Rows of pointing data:
┌────────

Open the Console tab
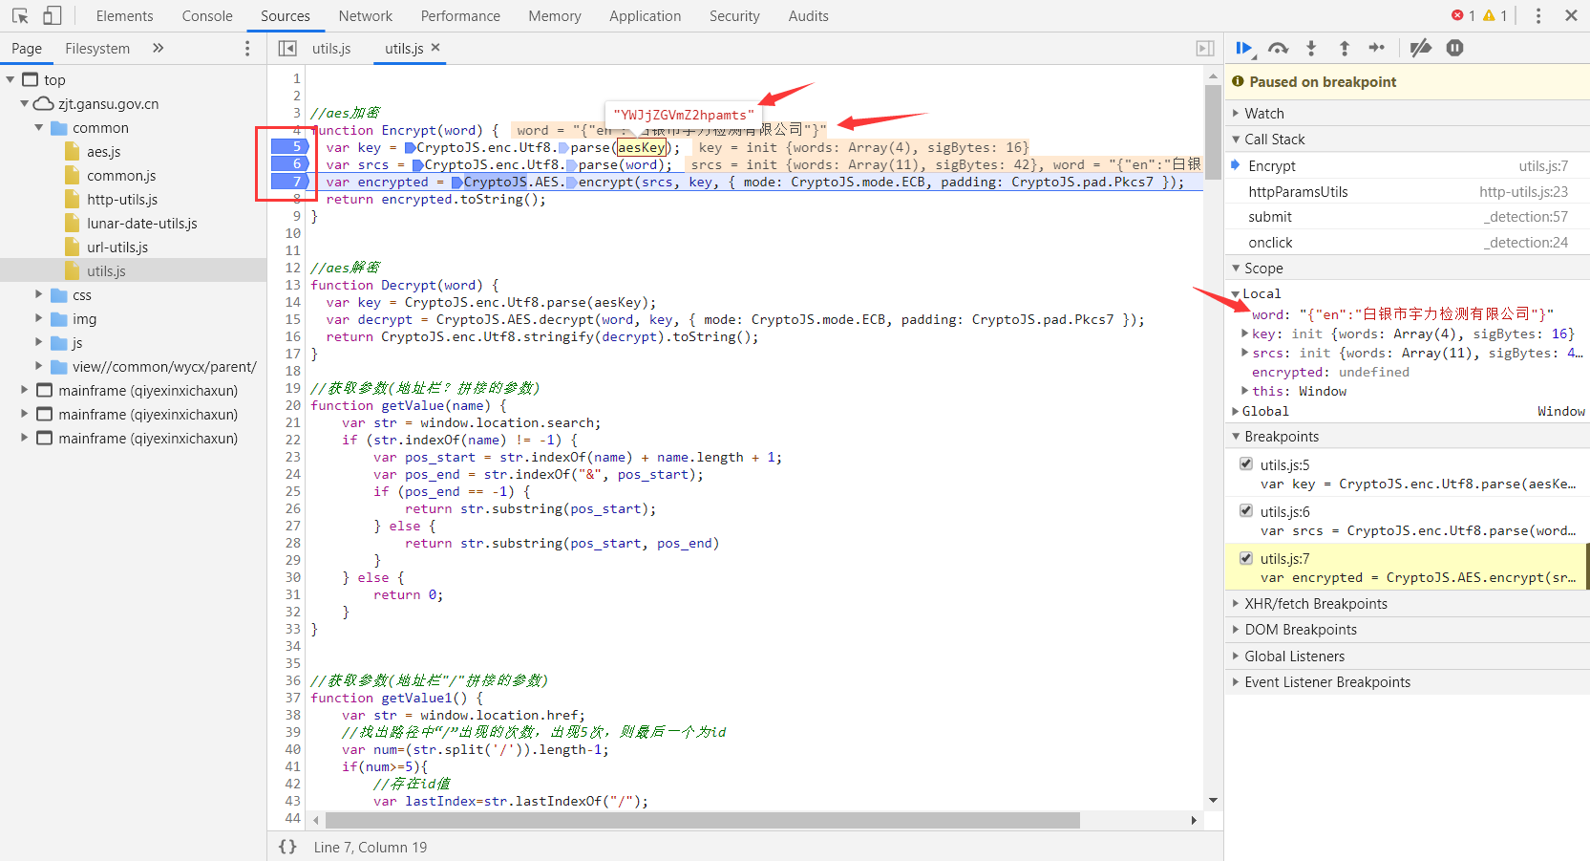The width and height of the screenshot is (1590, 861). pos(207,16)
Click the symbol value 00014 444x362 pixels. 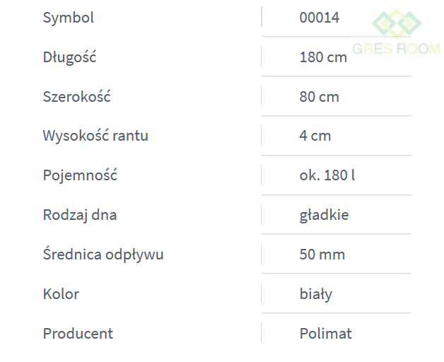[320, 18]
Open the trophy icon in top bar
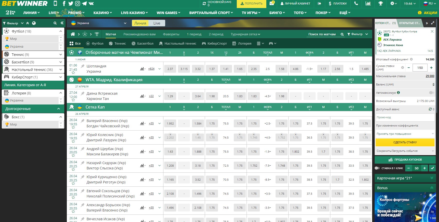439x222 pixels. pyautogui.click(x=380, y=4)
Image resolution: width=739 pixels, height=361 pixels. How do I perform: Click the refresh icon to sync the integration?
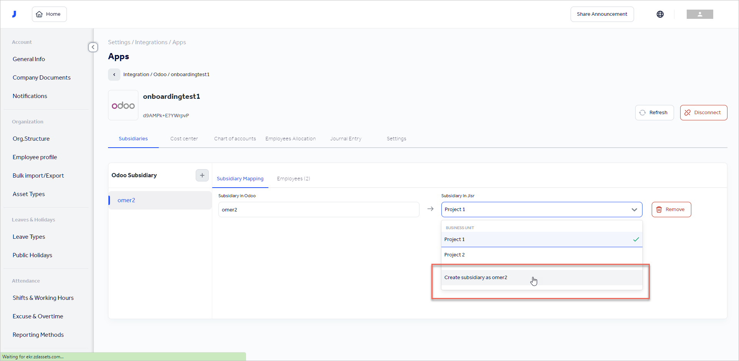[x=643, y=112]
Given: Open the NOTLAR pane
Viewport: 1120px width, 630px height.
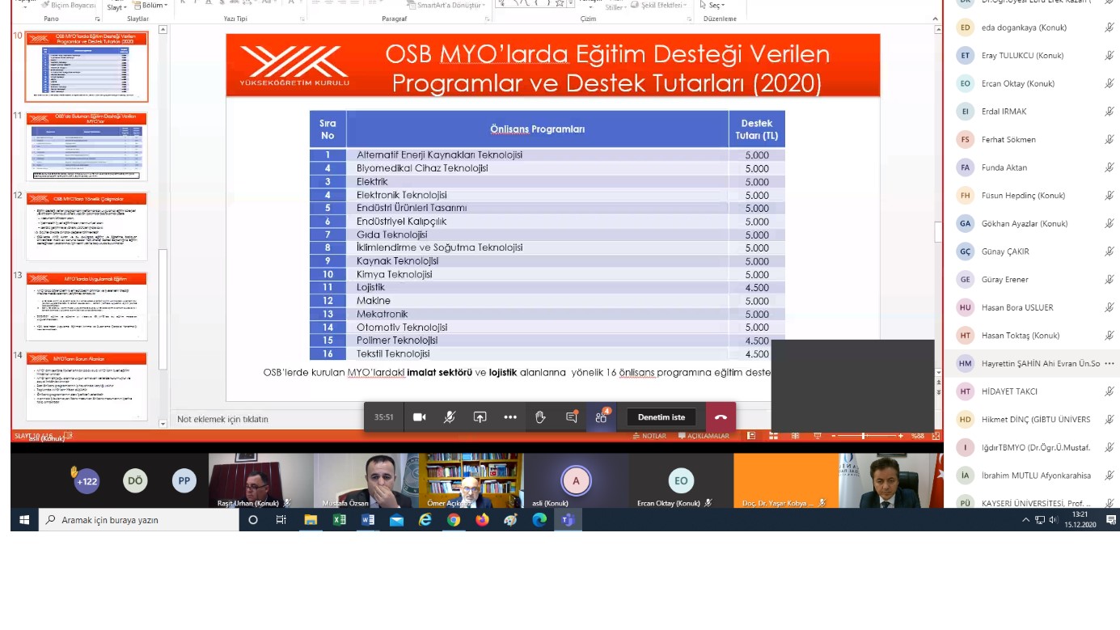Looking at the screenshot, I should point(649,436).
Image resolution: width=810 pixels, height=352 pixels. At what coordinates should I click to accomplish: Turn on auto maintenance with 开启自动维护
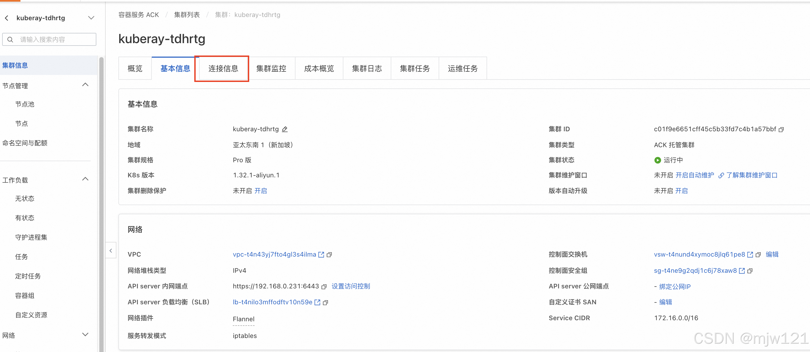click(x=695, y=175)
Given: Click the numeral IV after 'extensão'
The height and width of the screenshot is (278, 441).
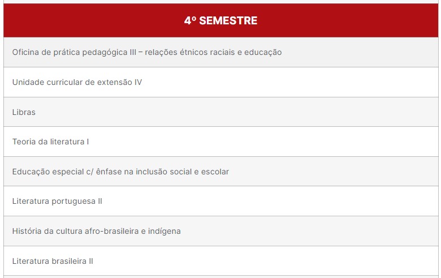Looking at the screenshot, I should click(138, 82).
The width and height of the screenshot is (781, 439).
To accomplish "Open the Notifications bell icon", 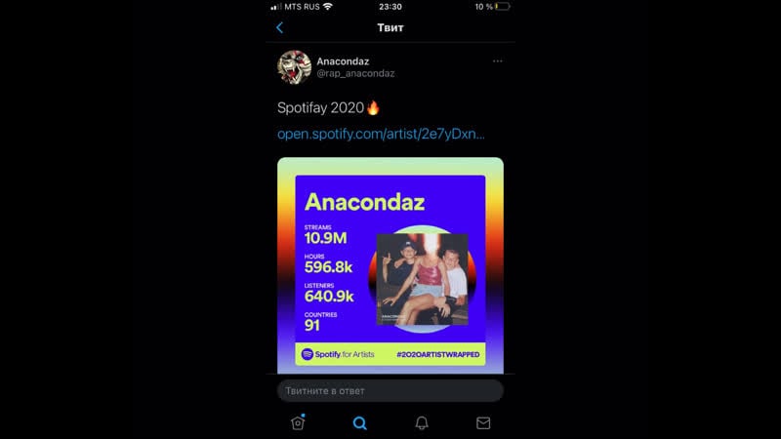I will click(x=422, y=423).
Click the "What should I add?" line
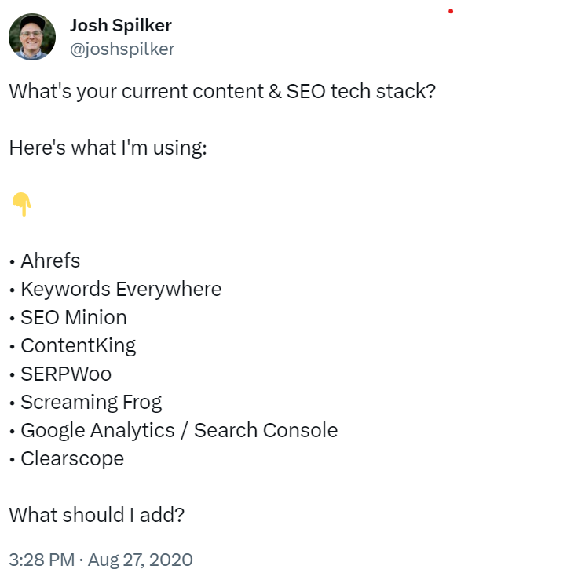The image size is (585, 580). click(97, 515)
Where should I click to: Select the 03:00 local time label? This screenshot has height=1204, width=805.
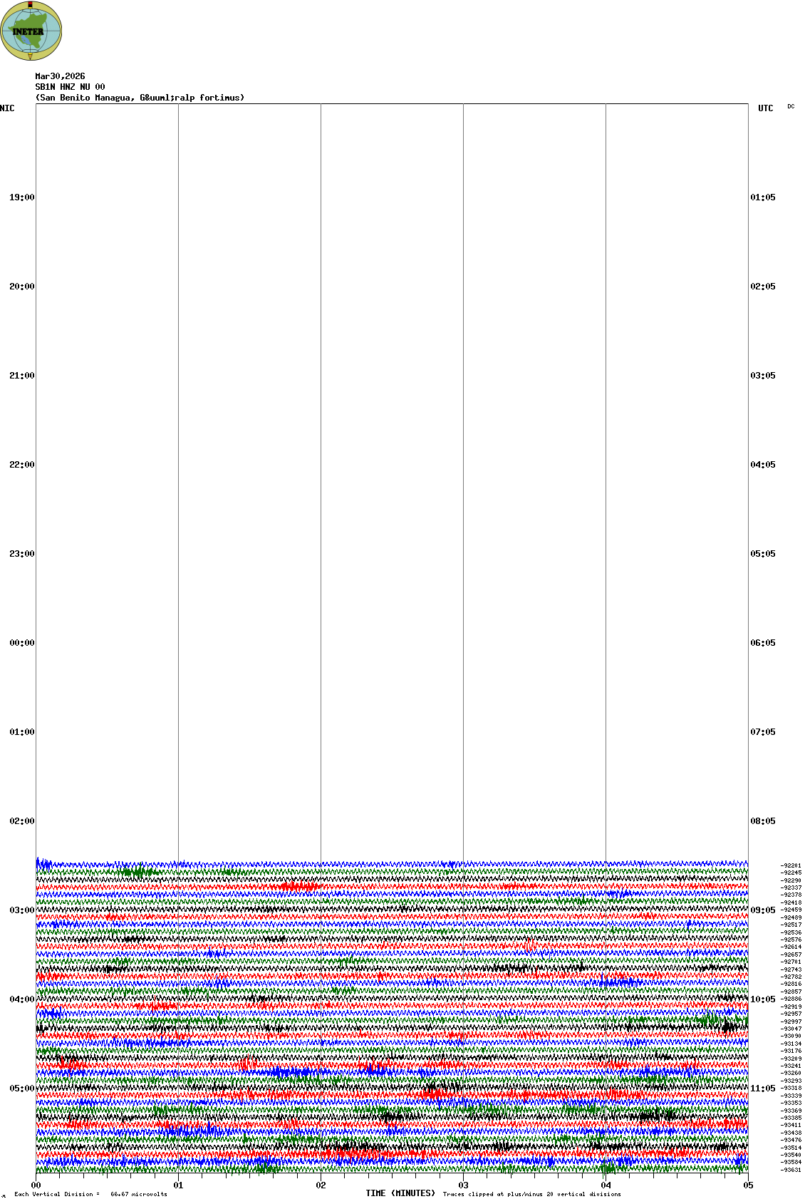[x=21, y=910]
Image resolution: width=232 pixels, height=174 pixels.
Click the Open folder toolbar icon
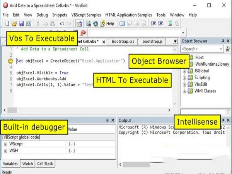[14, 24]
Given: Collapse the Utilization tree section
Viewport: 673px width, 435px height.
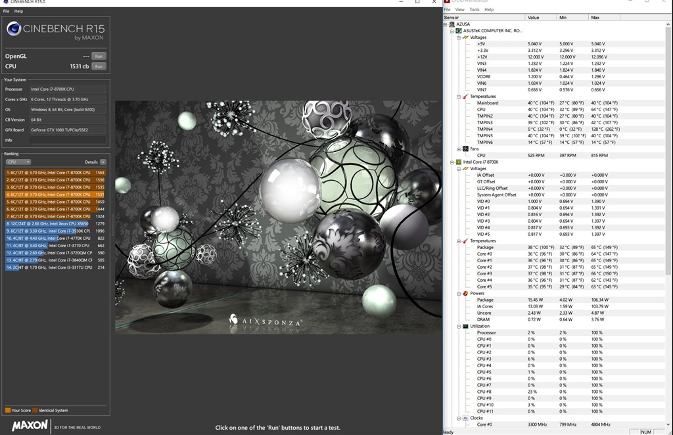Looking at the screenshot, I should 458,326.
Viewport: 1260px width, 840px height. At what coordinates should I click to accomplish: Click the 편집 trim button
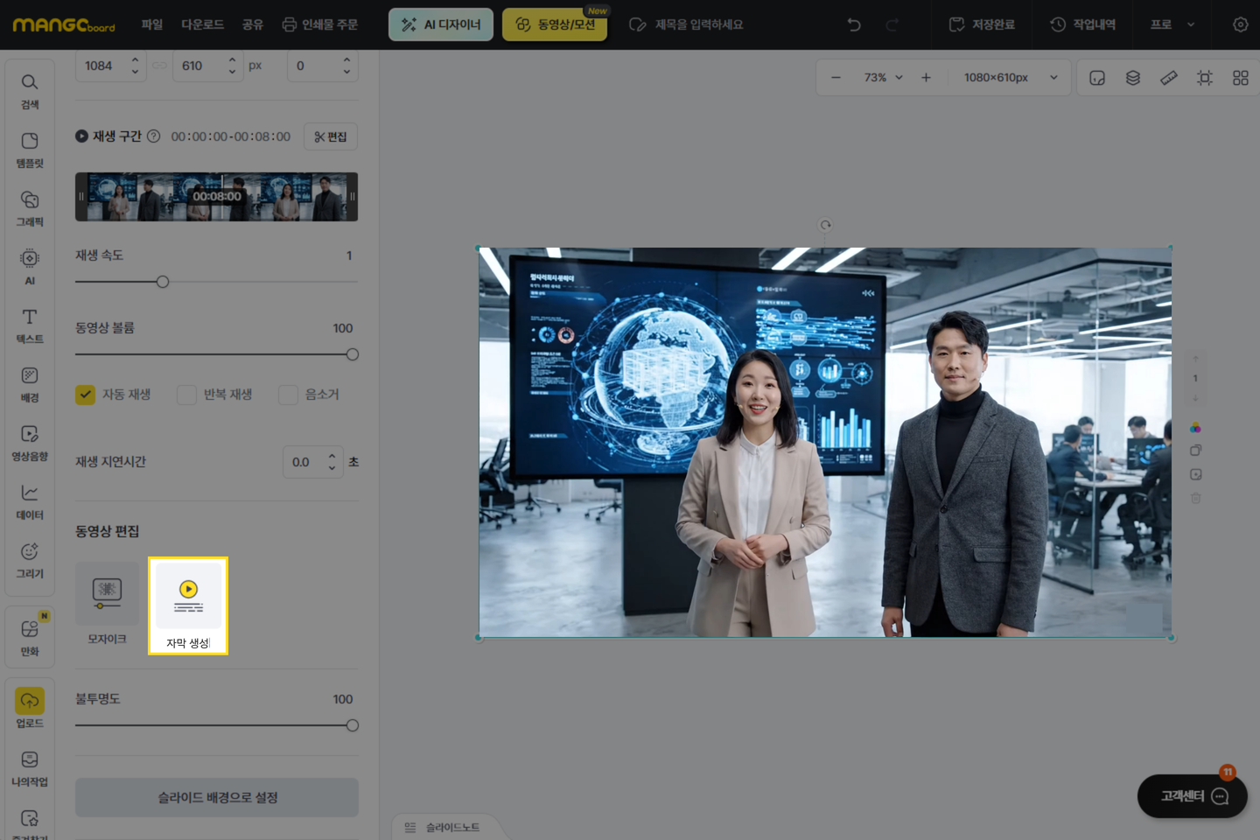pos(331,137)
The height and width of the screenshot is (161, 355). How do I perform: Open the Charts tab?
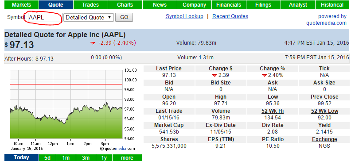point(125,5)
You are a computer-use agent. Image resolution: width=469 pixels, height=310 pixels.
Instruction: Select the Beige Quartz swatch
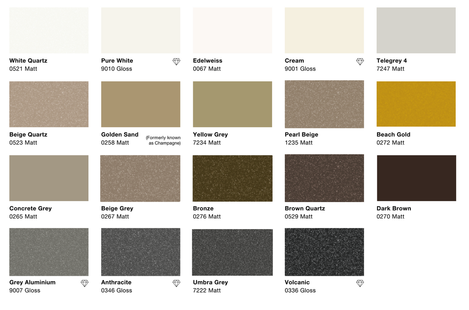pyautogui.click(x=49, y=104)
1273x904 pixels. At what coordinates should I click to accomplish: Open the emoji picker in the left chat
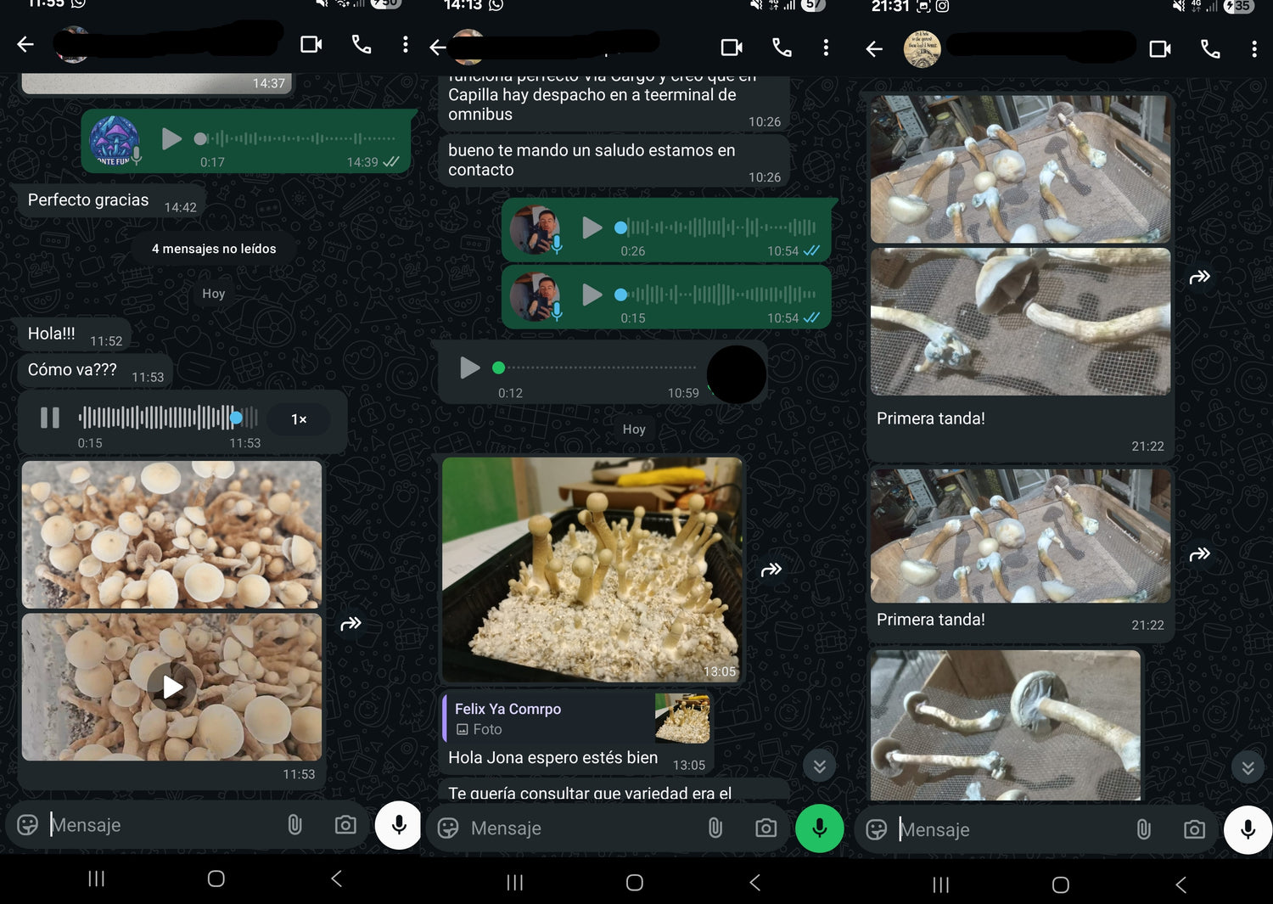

└────────

### STATED TASK
Find each line in the material above that contains the word "Select" and copy those lines.

### ANSWER TO THE TASK
Where should I click to: Select the 03:00 local time label? This screenshot has height=1204, width=805.
Instruction: Select the Beige Quartz swatch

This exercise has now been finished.